Stored records ▸
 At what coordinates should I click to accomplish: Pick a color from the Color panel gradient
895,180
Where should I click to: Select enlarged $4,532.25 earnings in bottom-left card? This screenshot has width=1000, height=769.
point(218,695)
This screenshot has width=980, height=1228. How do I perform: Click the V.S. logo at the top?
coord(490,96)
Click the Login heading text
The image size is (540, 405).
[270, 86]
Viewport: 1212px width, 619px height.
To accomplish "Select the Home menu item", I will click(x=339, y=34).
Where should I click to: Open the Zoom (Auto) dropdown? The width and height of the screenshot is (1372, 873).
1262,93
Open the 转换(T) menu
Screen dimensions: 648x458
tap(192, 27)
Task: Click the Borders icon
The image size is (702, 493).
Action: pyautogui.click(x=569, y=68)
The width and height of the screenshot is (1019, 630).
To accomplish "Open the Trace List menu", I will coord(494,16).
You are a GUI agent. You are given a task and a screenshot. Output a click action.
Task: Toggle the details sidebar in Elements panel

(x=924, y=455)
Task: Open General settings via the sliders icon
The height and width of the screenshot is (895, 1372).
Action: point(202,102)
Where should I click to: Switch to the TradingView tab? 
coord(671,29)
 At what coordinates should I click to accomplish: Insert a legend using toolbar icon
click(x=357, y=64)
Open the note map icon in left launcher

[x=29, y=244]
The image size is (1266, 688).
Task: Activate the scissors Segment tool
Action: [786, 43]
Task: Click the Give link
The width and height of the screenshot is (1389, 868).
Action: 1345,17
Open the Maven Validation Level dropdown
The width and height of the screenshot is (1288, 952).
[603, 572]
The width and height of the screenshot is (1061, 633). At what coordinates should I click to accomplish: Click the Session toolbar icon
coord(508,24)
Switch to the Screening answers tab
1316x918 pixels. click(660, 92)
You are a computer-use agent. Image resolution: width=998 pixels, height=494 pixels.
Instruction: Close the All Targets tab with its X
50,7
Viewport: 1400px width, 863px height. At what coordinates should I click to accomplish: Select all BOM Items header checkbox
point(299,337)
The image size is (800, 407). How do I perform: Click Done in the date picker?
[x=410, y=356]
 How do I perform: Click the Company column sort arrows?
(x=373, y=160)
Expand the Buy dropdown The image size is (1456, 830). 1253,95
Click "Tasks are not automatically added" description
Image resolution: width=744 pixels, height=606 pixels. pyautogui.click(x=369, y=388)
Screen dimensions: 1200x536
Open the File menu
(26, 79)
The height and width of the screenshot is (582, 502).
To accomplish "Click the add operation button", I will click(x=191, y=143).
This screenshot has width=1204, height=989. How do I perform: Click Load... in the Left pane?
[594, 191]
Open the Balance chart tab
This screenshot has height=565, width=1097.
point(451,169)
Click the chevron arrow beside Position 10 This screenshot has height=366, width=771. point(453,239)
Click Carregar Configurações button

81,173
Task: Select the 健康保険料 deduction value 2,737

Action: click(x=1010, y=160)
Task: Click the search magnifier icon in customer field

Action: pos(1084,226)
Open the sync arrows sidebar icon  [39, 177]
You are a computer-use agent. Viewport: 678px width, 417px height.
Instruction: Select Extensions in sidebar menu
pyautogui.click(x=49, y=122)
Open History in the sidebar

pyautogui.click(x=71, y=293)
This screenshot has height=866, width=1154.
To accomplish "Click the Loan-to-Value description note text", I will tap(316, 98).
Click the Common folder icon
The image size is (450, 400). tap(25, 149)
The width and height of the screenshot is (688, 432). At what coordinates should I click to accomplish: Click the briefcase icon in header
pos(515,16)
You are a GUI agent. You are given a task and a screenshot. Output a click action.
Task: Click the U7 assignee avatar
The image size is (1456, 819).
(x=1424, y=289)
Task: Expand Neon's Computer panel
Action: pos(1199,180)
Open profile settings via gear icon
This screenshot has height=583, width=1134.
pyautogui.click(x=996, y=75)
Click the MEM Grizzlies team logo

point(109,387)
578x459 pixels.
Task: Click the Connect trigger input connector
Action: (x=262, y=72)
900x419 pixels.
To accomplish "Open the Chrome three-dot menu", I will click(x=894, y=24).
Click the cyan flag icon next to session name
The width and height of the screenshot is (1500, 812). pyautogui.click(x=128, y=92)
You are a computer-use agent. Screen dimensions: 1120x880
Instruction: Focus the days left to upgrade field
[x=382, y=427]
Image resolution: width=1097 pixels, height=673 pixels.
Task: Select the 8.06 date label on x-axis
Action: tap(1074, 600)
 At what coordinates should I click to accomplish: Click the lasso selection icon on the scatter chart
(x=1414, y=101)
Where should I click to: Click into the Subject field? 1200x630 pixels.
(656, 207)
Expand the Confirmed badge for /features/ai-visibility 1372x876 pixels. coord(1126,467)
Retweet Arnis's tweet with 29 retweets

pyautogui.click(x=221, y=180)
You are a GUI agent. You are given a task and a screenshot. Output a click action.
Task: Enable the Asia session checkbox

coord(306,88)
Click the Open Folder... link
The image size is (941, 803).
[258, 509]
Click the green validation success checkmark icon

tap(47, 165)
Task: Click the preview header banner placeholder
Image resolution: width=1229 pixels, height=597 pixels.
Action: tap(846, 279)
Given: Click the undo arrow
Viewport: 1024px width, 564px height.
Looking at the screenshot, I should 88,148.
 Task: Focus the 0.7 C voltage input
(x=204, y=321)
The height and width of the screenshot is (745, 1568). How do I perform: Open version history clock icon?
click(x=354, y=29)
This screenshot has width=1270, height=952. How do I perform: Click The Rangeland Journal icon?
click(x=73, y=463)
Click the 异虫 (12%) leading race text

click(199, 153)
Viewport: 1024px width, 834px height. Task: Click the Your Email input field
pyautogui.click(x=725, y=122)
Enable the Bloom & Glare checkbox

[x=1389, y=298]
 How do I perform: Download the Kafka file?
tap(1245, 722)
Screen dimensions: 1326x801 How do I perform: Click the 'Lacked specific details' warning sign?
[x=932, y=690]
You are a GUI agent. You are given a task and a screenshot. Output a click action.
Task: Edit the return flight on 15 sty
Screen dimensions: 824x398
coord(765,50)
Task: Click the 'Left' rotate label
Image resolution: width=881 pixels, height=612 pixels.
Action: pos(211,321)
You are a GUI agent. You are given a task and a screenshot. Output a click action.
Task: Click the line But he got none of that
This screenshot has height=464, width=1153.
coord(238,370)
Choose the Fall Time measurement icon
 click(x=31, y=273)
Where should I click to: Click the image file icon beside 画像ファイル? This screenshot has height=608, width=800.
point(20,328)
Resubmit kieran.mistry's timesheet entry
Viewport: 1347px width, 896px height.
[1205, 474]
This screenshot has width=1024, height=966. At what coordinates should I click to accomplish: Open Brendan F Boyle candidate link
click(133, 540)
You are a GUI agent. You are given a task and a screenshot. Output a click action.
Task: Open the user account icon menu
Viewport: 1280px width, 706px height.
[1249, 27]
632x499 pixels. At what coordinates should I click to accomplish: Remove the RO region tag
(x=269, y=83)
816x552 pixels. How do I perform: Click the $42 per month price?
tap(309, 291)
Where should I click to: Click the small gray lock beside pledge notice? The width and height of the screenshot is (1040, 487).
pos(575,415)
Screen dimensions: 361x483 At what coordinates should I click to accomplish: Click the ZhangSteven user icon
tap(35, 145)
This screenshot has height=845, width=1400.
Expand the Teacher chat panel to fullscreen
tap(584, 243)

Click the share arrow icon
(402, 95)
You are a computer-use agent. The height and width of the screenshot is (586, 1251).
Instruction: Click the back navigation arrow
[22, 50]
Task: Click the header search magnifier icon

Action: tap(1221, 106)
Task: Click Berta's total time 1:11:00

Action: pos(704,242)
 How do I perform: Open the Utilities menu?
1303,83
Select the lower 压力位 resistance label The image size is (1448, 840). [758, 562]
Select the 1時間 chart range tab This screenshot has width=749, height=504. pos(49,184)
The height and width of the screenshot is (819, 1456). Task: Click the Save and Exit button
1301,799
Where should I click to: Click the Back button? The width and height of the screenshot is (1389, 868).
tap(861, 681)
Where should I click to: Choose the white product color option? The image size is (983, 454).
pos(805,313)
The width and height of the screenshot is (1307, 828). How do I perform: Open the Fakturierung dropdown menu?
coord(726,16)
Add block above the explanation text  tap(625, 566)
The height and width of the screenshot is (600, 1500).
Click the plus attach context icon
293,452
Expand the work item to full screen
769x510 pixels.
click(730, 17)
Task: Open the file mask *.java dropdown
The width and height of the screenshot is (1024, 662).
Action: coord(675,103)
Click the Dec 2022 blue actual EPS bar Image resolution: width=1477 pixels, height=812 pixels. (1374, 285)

Short task ▸ Starting at the item with "How do I perform: Click the Company" and ending with the one with "Open the sync", write those items out again, changing "magnifier" to "magnifying glass" and leaving everything else as it is.

Reply to the exercise ▸
 How do I perform: Click the Company column sort arrows?
(x=373, y=160)
Expand the Buy dropdown The image size is (1456, 830). 1253,95
Click "Tasks are not automatically added" description
Image resolution: width=744 pixels, height=606 pixels. pyautogui.click(x=369, y=388)
Screen dimensions: 1200x536
Open the File menu
(26, 79)
The height and width of the screenshot is (582, 502).
To accomplish "Click the add operation button", I will click(x=191, y=143).
This screenshot has width=1204, height=989. How do I perform: Click Load... in the Left pane?
[594, 191]
Open the Balance chart tab
This screenshot has height=565, width=1097.
point(451,169)
Click the chevron arrow beside Position 10 This screenshot has height=366, width=771. point(453,239)
Click Carregar Configurações button

81,173
Task: Select the 健康保険料 deduction value 2,737

Action: click(x=1010, y=160)
Task: Click the search magnifying glass icon in customer field

Action: pos(1084,226)
Open the sync arrows sidebar icon  [39, 177]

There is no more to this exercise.